Foi então que Steward fundou uma dicotomia generalizante: a várzea e a terra firme. E aqui se faz necessária uma conceituação. Terra firme “é a terra alta o suficiente em relação aos rios adjacentes de forma que nunca é inundada”, e sendo assim, devemos pontuar que a maior parte da Bacia Amazônica constitui-se de terra firme. Quando o termo várzea é empregado, refere-se especificamente às “terras baixas ao longo do Amazonas e outros rios maiores que sazonalmente transbordam suas margens e inundam ao redor”, tal processo enriquece os solos, transformando-os em potencialmente agrícolas, pois “uma vez que sua fertilidade é renovada cada ano, não precisa ser abandonada após somente dois ou três anos”, contrariando a regra para a terra firme. (CARNEIRO,2007, p.119)

Na região de várzea, as populações seriam mais numerosas, pois contariam com ofertas naturais e solos agricultáveis que permitiriam uma melhor adaptação evolutiva, o oposto aconteceria nas regiões de terra firme. Com solos relativamente pobres e longe dos principais cursos d’água, as populações de terra firme estariam fadadas ao estágio marginal. Logo, para Steward a cultura de nível floresta tropical “não tinha se desenvolvido a partir das culturas marginais, mas tinha involuído a partir da cultura circum-caribenha” (CARNEIRO, 2007, p.120).

Pois, se o ecossistema Amazônico não sustenta culturas de nível circum-caribenhas, não pode, obviamente, dar origem a elas.

Em suma, Steward filtra o conceito de degeneração, purifica-o das máculas da miscigenação. Contudo, concordando com a influência negativa dos trópicos no crescimento demográfico e na complexidade cultural, esse autor reproduziu as mesmas moedas correntes à época da monarquia, os mesmos estereótipos cunhados para as sociedades indígenas. (NOELLI E FERREIRA, 2007, p.1250)

Pode-se afirmar que as hipóteses teóricas formuladas por Steward, ora recorrendo a explicações difusionistas para as possíveis migrações, ora ao neo-evolucionismo para explicar os níveis e complexidades culturais dos povos indígenas, expressam sua profunda ligação com a arqueologia ligada à antropologia. Sendo esta uma corrente teórica bastante disseminada nos Estados Unidos, seu país de origem.

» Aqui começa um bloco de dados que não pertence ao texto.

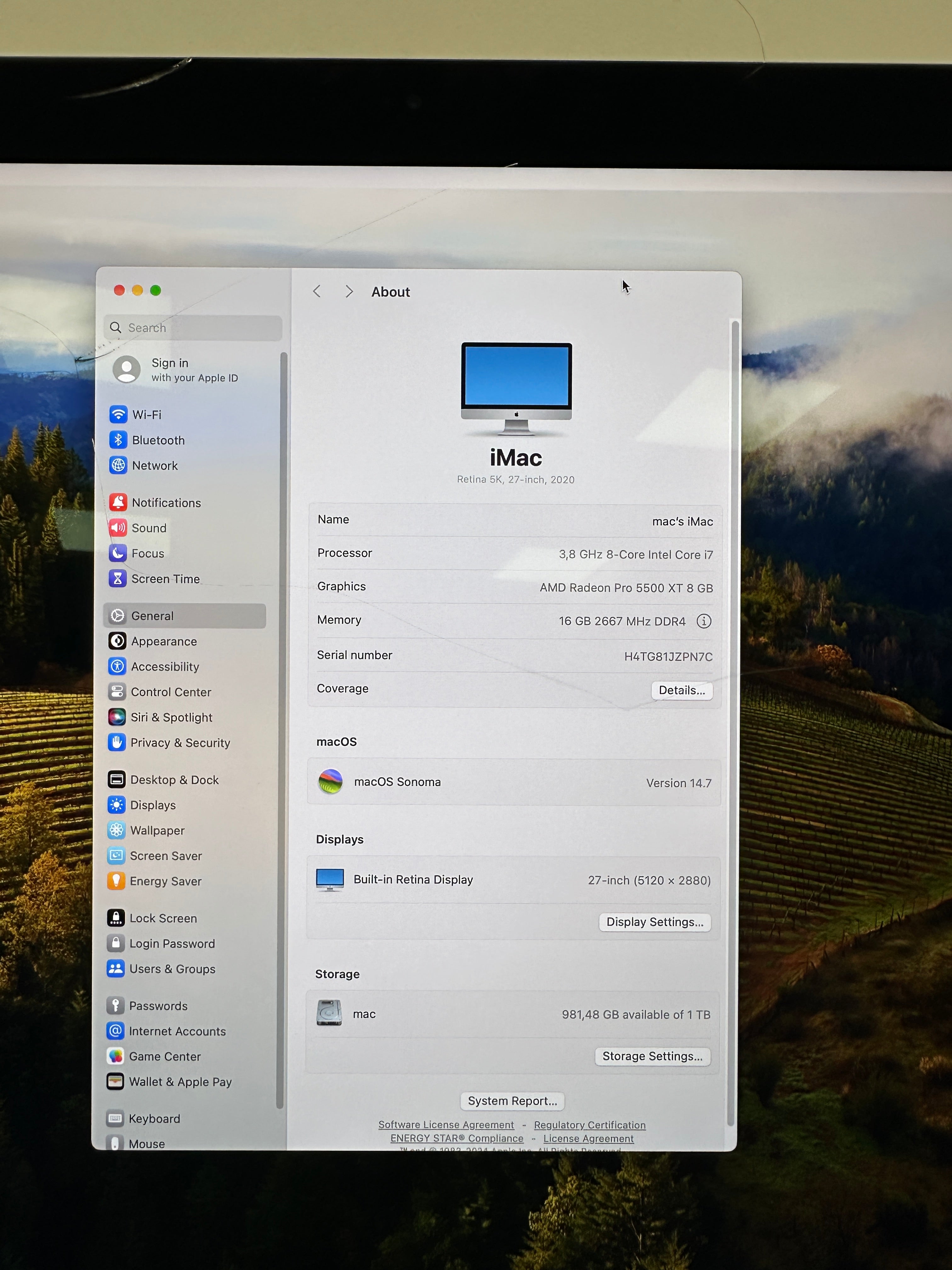Select Desktop & Dock in the sidebar
The height and width of the screenshot is (1270, 952).
[174, 780]
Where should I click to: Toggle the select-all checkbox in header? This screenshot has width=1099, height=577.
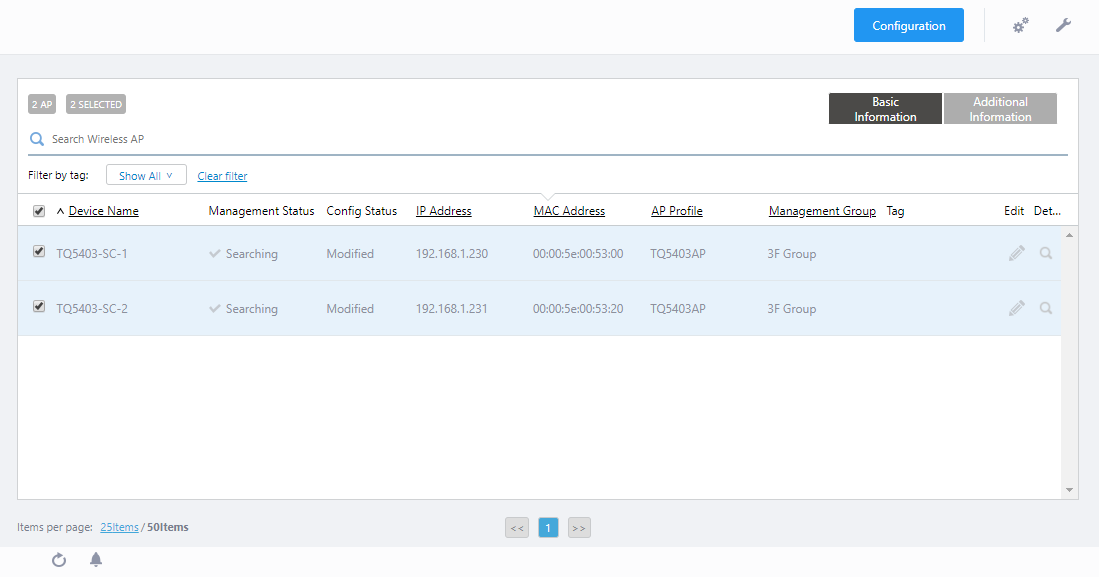pos(39,211)
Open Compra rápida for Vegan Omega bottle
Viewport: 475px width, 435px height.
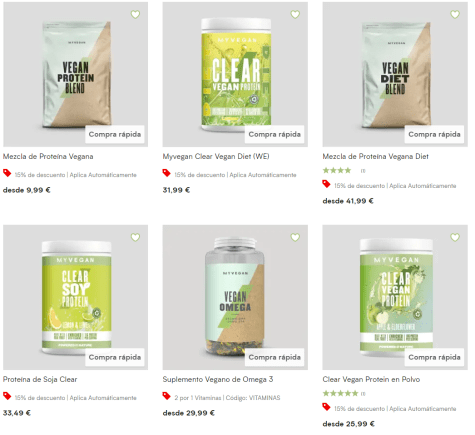(x=275, y=357)
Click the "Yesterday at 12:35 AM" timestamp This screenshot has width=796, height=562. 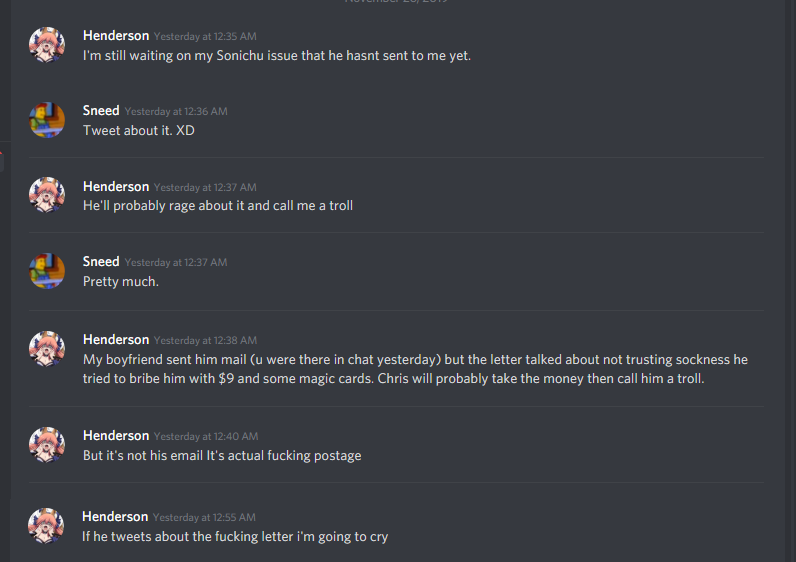[205, 37]
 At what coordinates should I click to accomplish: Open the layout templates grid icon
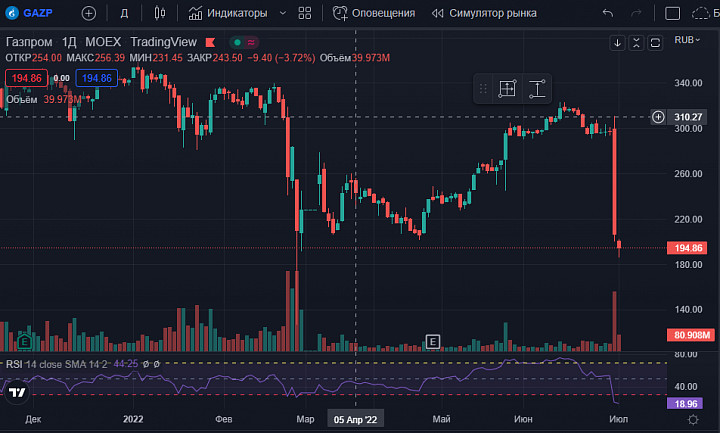click(304, 13)
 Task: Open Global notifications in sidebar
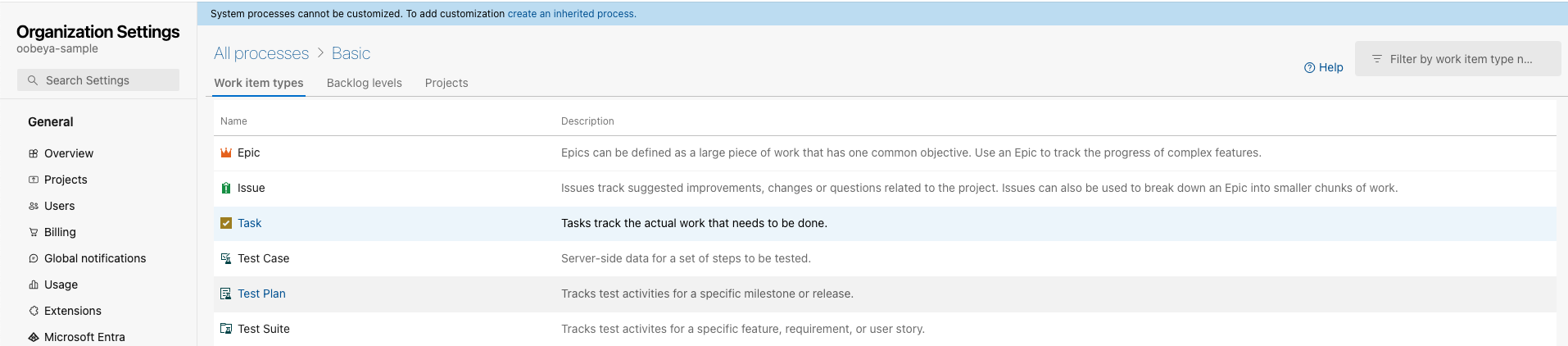pyautogui.click(x=95, y=258)
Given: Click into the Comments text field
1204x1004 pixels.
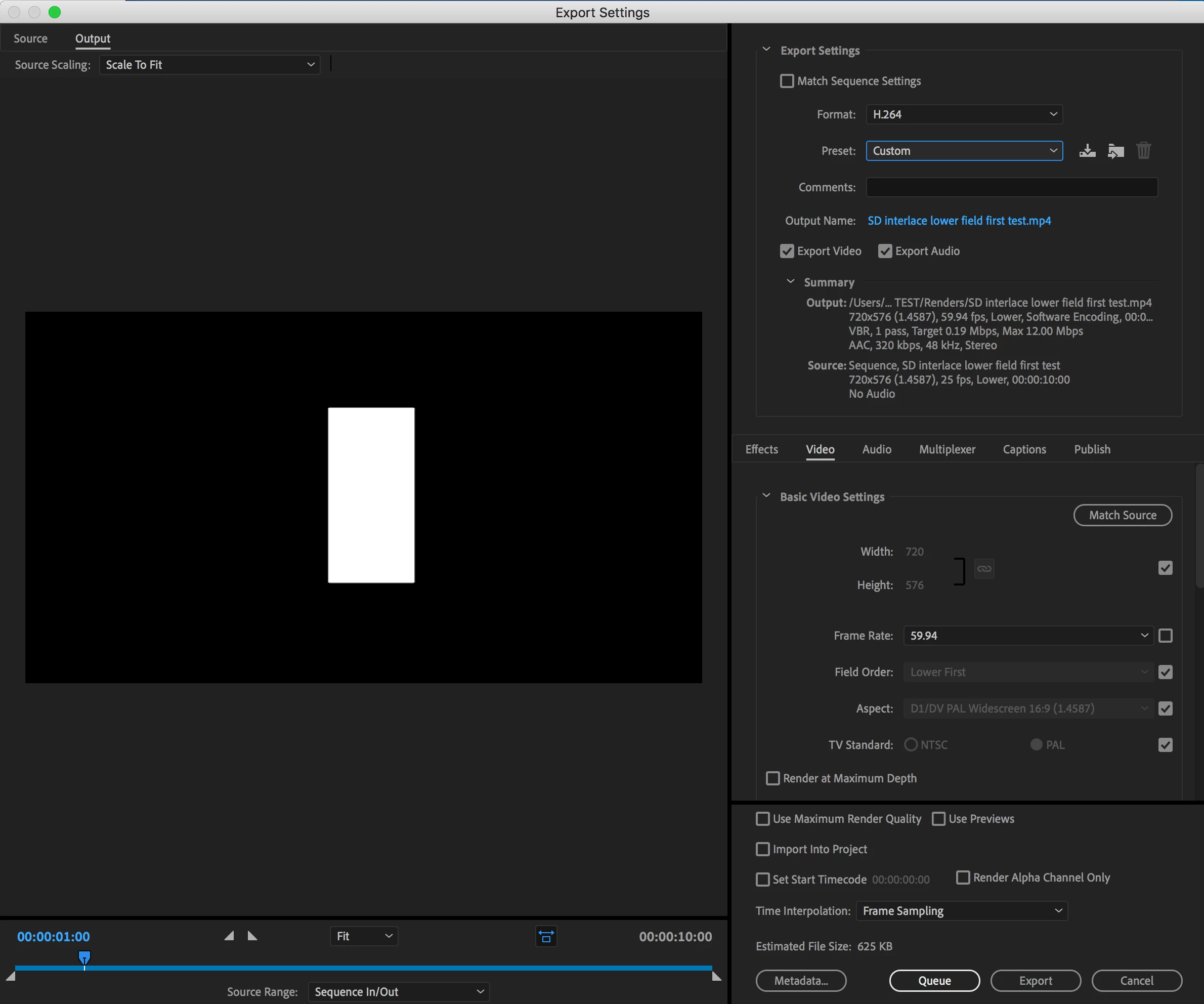Looking at the screenshot, I should click(1011, 188).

É necessária a compreensão de que foi, principalmente com base nas explicações formuladas por Steward, que se desenvolveram as pesquisas arqueológicas na Amazônia na primeira metade do século XX.

A idéia principal presente em todas as abordagens diz respeito ao fato de que todas as populações deveriam passar por esses estágios evolutivos até alcançar a civilização. O fator determinante para ocorrer essa mudança será o aparecimento de uma nova tecnologia, possivelmente de origem externa da sociedade. Foi a partir dessa idéia que Meggers desenvolveu o seu trabalho para explicar as fases evolutivas que uma sociedade. (ROSA, 2008, p. 74)

Ao separar as áreas ocupadas por povos indígenas em tipos mais ou menos uniformes de ecologia, Steward desenvolve um modelo de estágio cultural adaptativo. Suas hipóteses desembocaram na construção de uma corrente teórica, que muitos autores denominam como determinismo ecológico, e tem como sua principal representante a arqueóloga Betty Meggers.